From b0e3a06b50c069b9035a41b32e8fb54f4af83be4 Mon Sep 17 00:00:00 2001
From: Nanne Baars <nanneb@gmail.com>
Date: Thu, 17 Jan 2019 16:33:55 +0100
Subject: [PATCH] Password reset lesson 5 not working #512

Added comment to not use OWASP ZAP
---
 .../resources/lessonPlans/en/PasswordReset_host_header.adoc     | 2 +-
 1 file changed, 1 insertion(+), 1 deletion(-)

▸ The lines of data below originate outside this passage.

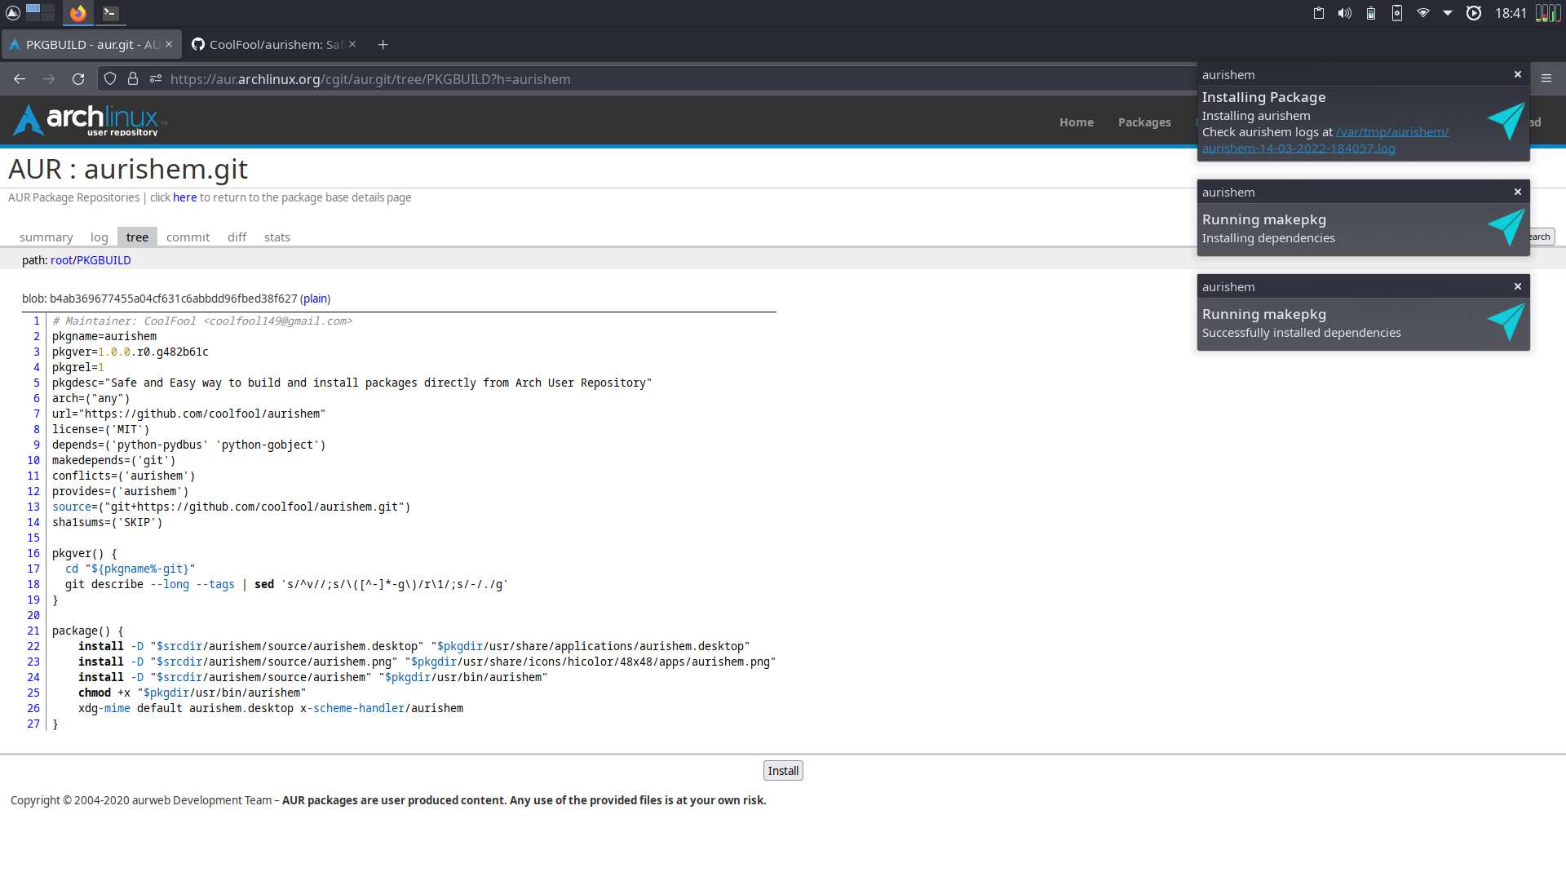
Task: Click the terminal application icon in taskbar
Action: point(110,12)
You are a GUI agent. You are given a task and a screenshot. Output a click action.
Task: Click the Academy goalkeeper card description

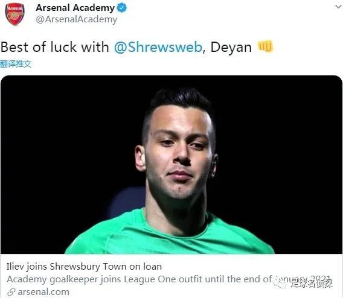168,279
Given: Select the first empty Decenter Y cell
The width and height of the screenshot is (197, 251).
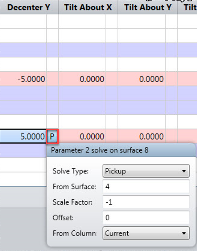Looking at the screenshot, I should (x=23, y=21).
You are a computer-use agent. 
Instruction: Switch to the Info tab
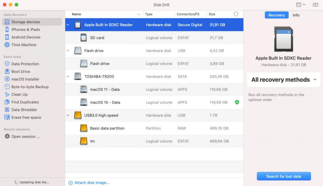[x=296, y=15]
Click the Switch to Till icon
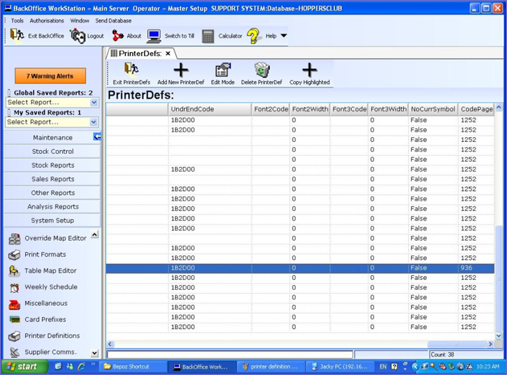 154,36
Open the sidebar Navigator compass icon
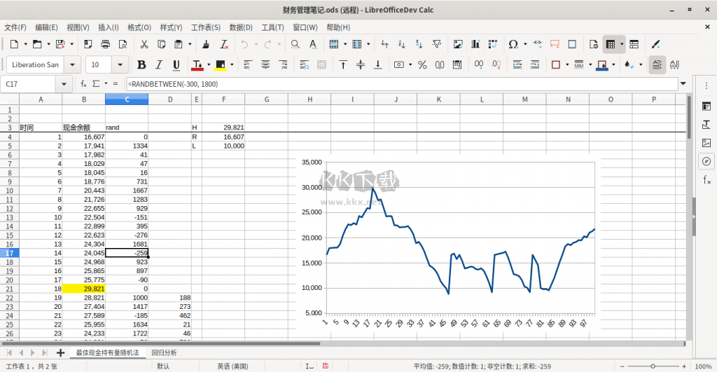Image resolution: width=717 pixels, height=372 pixels. click(706, 162)
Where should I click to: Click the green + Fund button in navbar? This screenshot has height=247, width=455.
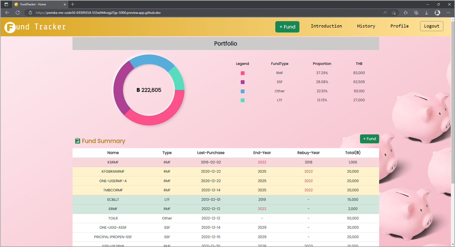(x=287, y=27)
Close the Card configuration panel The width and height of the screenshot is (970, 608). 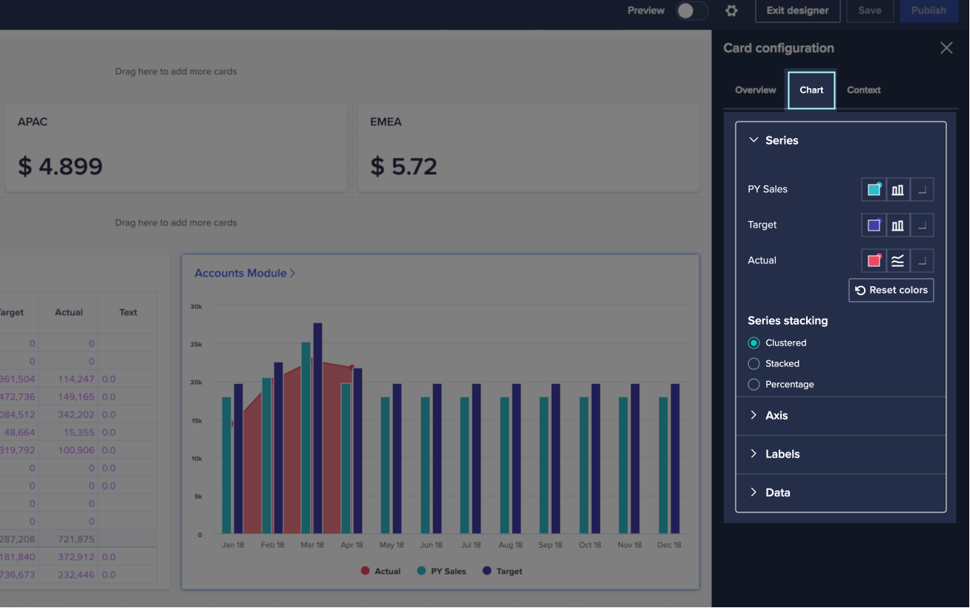click(946, 47)
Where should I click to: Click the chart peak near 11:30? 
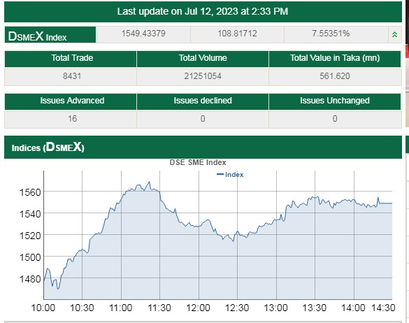[149, 182]
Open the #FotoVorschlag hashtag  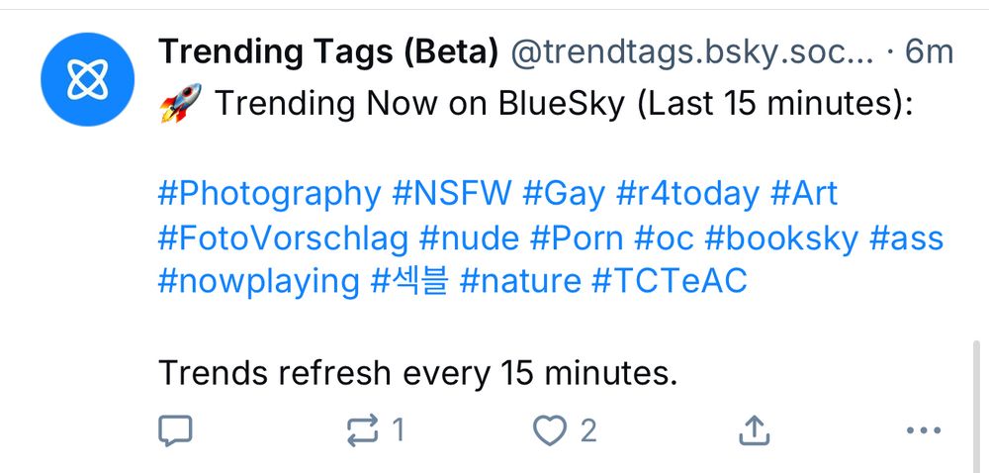click(x=282, y=237)

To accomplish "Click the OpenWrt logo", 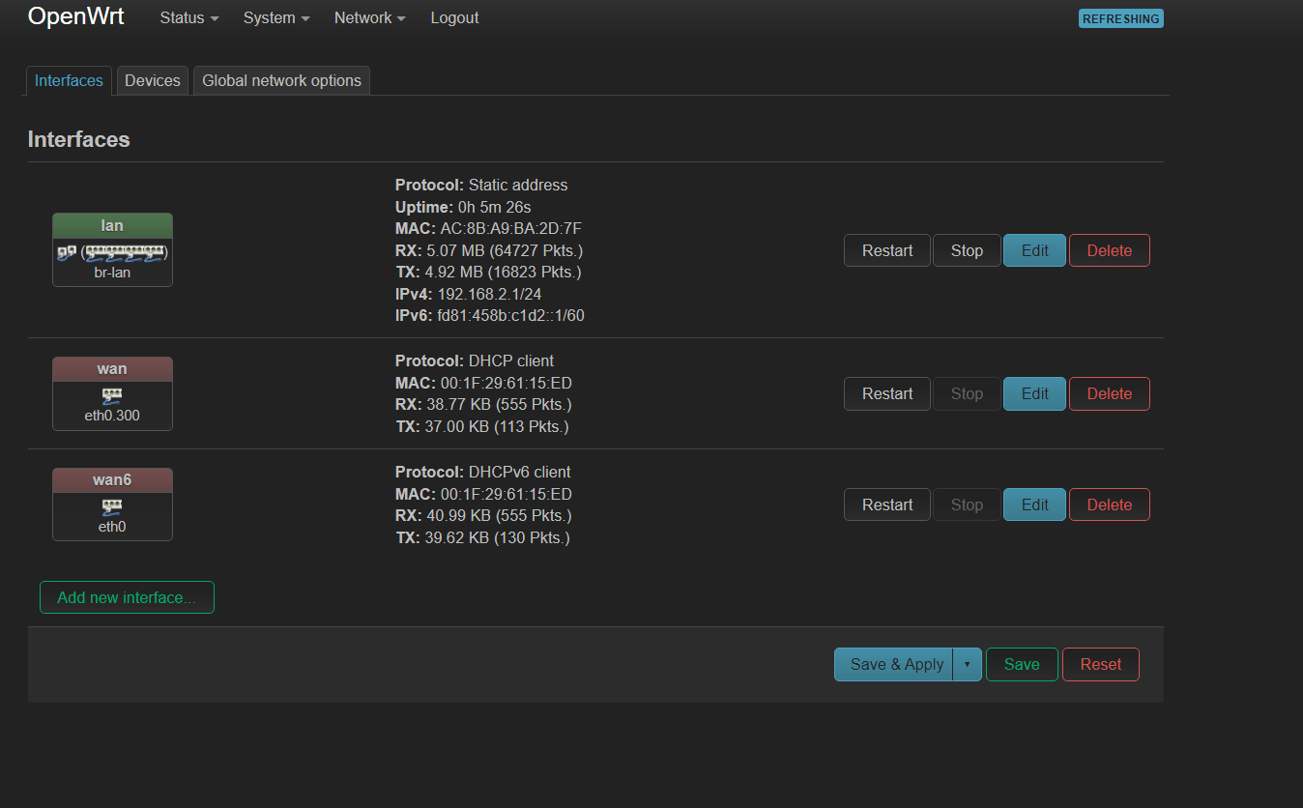I will pyautogui.click(x=75, y=16).
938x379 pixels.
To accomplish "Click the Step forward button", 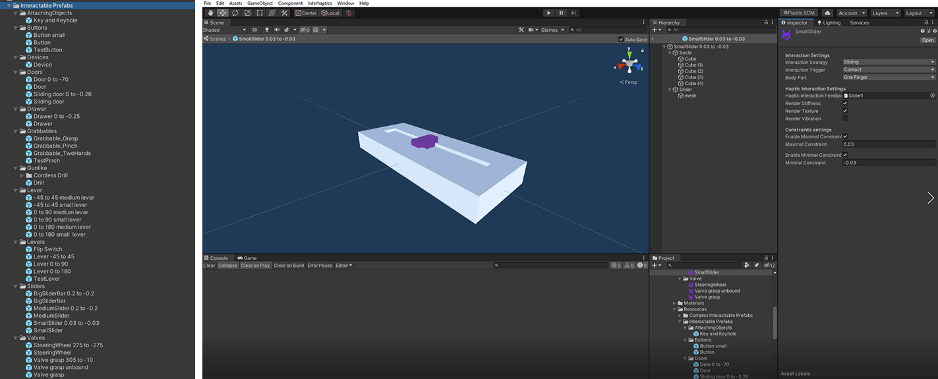I will click(x=574, y=13).
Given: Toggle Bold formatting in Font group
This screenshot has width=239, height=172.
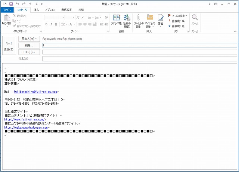Looking at the screenshot, I should point(46,24).
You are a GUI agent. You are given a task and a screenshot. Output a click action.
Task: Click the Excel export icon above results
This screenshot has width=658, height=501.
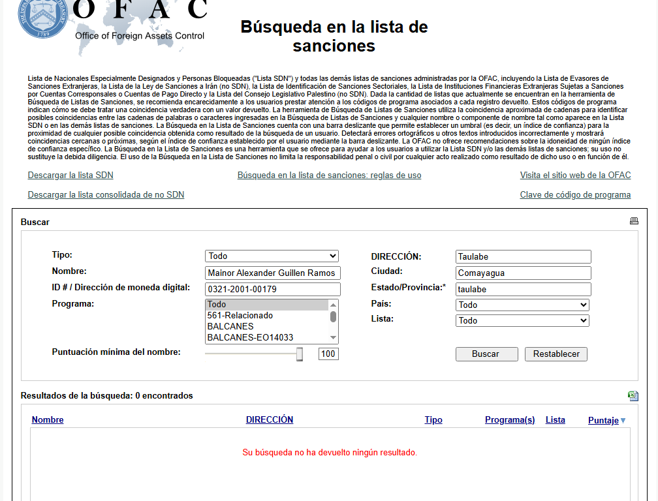[632, 395]

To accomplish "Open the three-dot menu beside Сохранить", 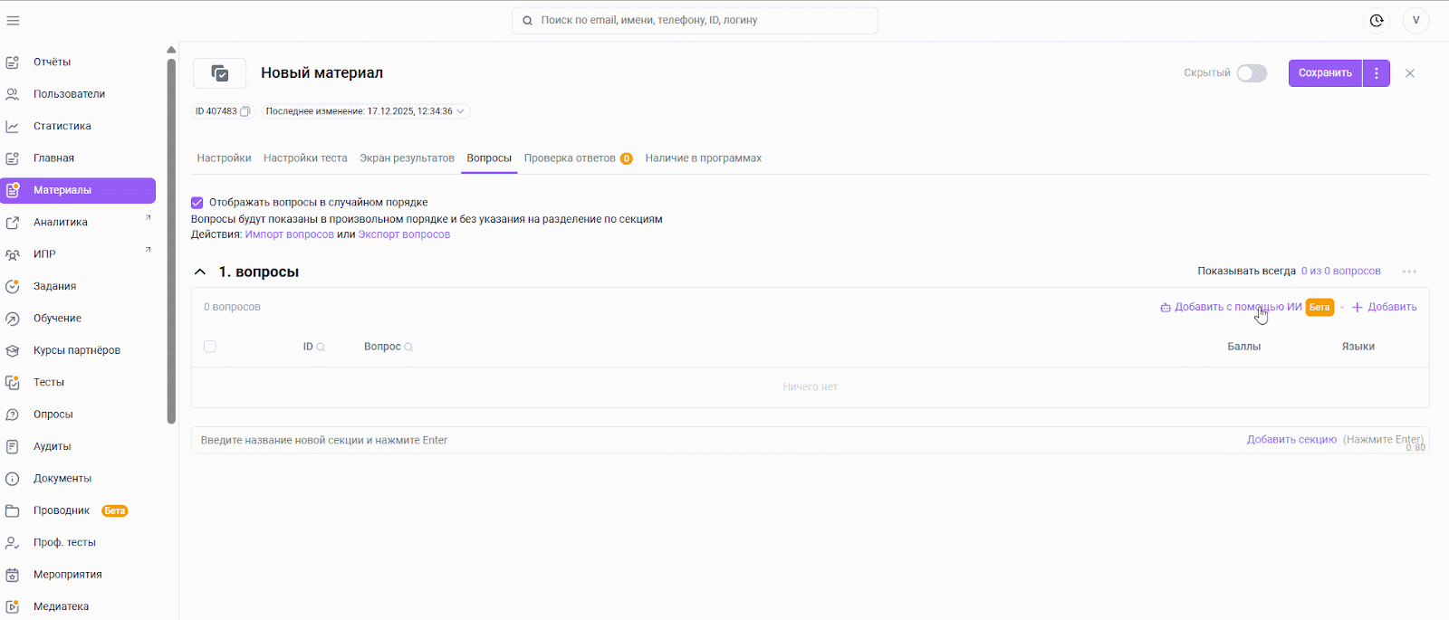I will (1377, 73).

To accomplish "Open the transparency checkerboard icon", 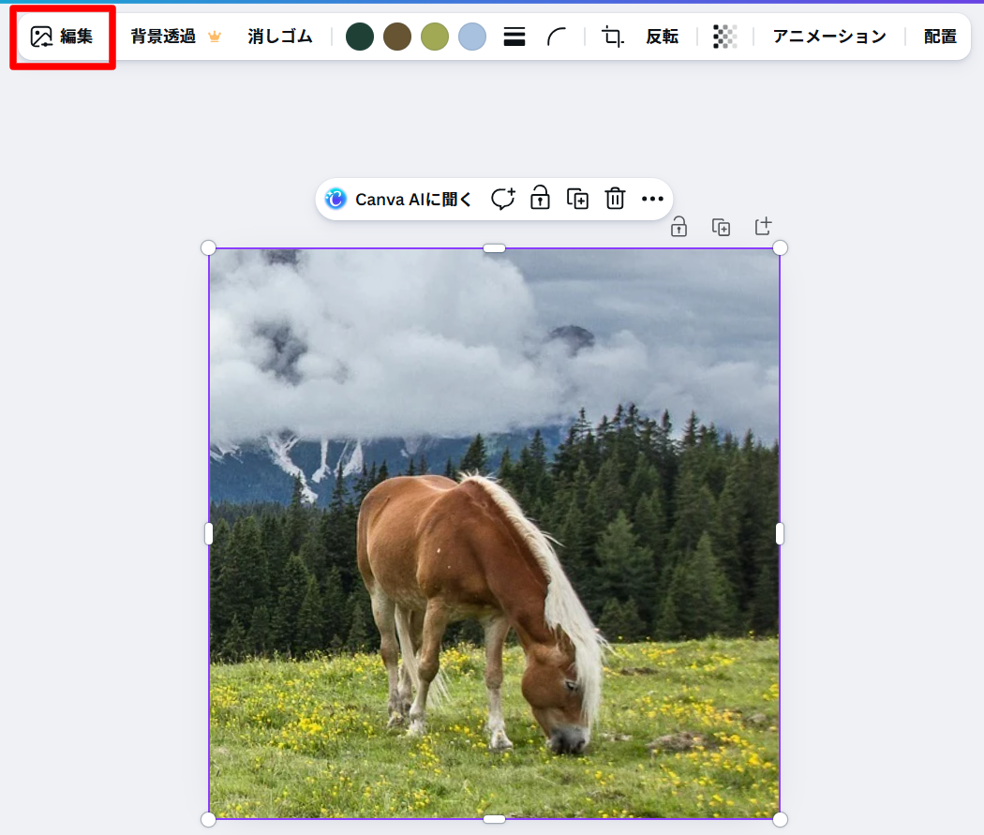I will point(724,37).
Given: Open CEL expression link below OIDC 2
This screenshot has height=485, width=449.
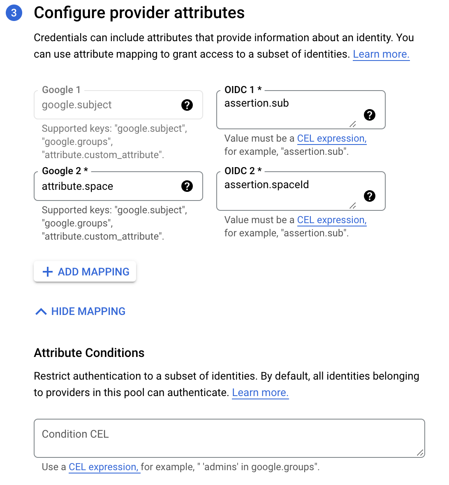Looking at the screenshot, I should [x=331, y=220].
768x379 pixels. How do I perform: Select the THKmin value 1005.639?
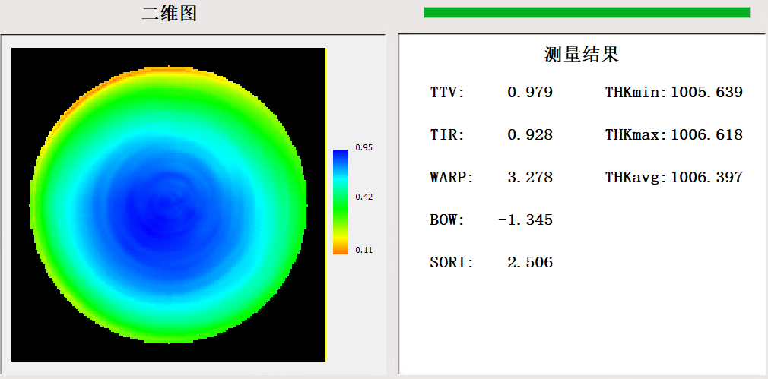point(706,93)
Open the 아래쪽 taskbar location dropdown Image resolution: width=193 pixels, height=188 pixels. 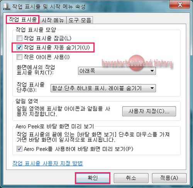(x=117, y=71)
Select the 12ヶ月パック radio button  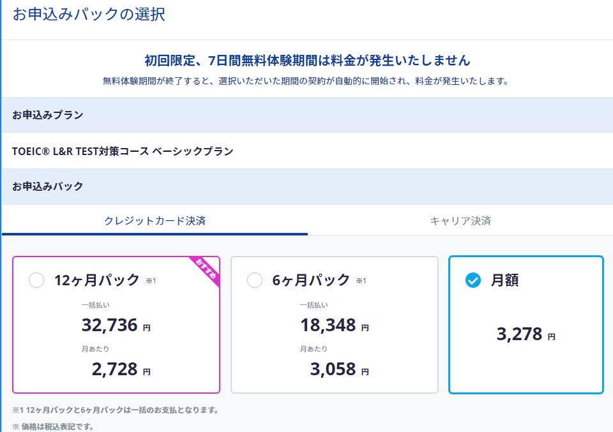pyautogui.click(x=36, y=280)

diff --git a/webgoat-lessons/password-reset/src/main/resources/lessonPlans/en/PasswordReset_host_header.adoc b/webgoat-lessons/password-reset/src/main/resources/lessonPlans/en/PasswordReset_host_header.adoc
index 1daea2dc6..e3601c000 100644
--- a/webgoat-lessons/password-reset/src/main/resources/lessonPlans/en/PasswordReset_host_header.adoc
+++ b/webgoat-lessons/password-reset/src/main/resources/lessonPlans/en/PasswordReset_host_header.adoc
@@ -14,5 +14,5 @@ The time out is necessary to restrict the attack window, having a link opens up
 
 Tom always resets his password immediately after receiving the email with the link.
 Try to reset the password of Tom (tom@webgoat-cloud.org) to your own choice and login as Tom with
-that password.
+that password. Note: it is not possible to use OWASP ZAP for this lesson.